Sony NW-MS70D Network Walkman
With this Atrac codec you are really killing us
No other consumer electronics company is as innovative as Sony, but for every PlayStation, there’s also been a Betamax, including the NW-MS70D - a flash-based portable music player that made its debut in 2003.
To be honest, the Network Walkman was doomed from the start.
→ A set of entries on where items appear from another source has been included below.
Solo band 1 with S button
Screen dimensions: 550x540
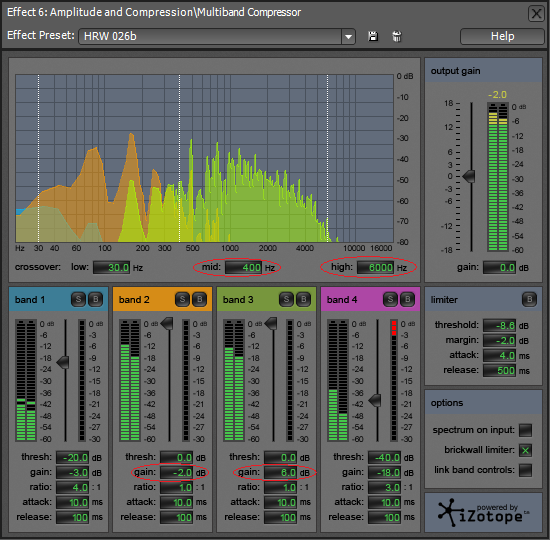coord(78,299)

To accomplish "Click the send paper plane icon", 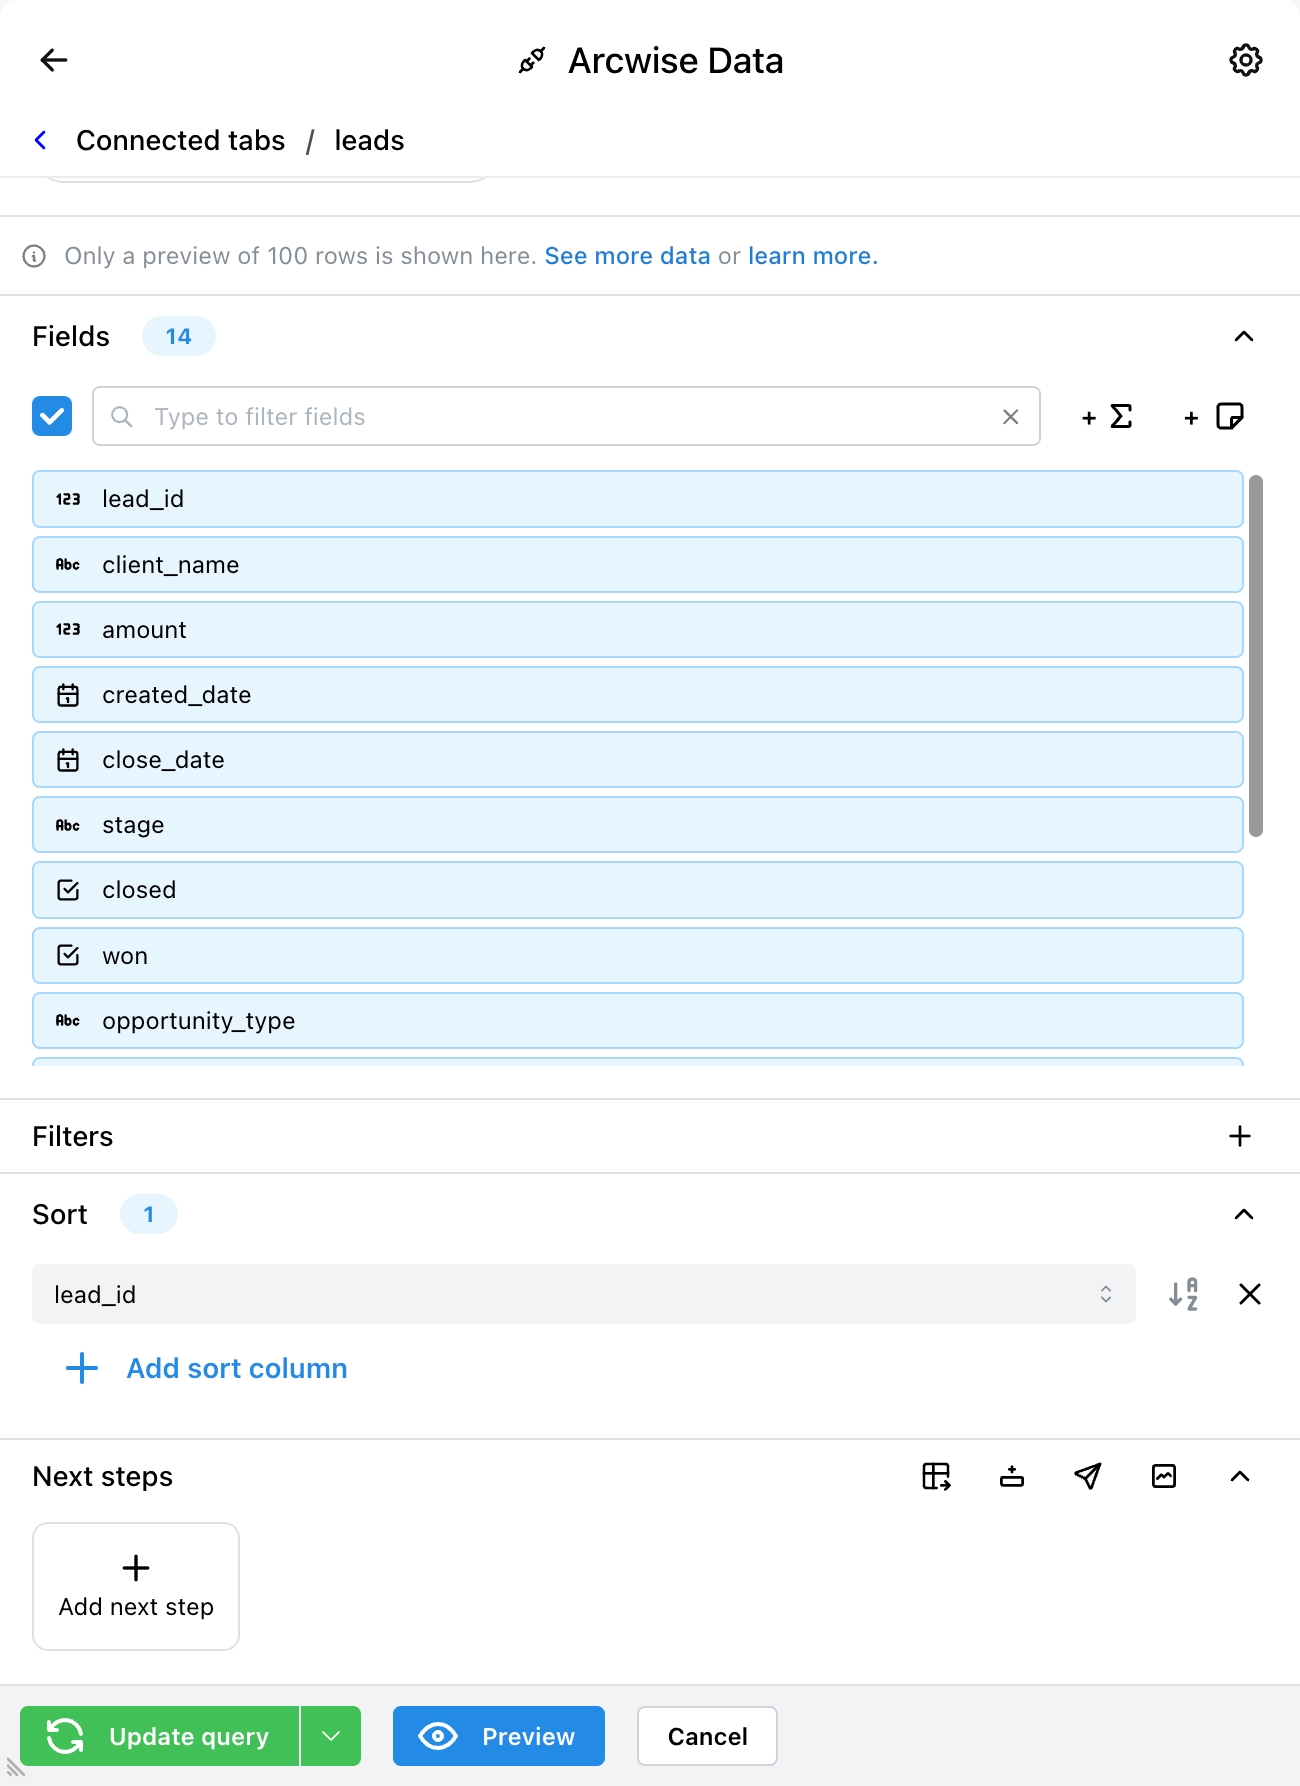I will (x=1087, y=1476).
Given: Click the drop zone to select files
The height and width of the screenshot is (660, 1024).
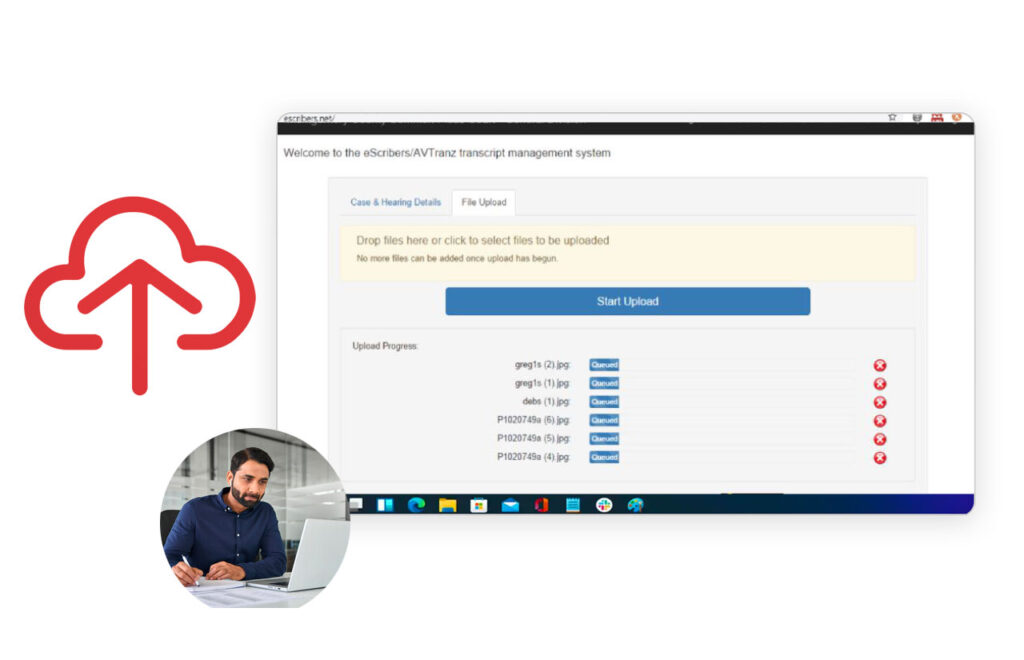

Sony’s biggest mistake was its insistence on using Atrac, a proprietary digital audio codec that Sony had first used in for MiniDisc (another relative failure) - you couldn’t even play the wildly popular MP3s on it without converting them first. That was a a mistake Apple didn’t make with its first iPod, which also made its debut in 2003.
The Network Walkman was also damned by its lack of capacity - 512MB compared to the 5GB offered by the iPod. Perhaps the biggest error was the SonicStage software Sony insisted use to get songs on to the Network Walkman in the first place. It was ugly, bloated, buggy and a royal pain in the arse to use.
Unfortunately for Sony it didn’t give up on Atrac for another three years. You can guess what happened in between.
Fujitsu Plasmavision 42-inch plasma display
Well it's big, we'll give you that
This was the first plasma TV ever to go on sale in the UK, making its debut in 1997. Seeing it in the flesh was a bit like finding the Holy Grail, Shergar and Lord Lucan all in one go. (Lord Lucan if that’s you, give it up sunshine).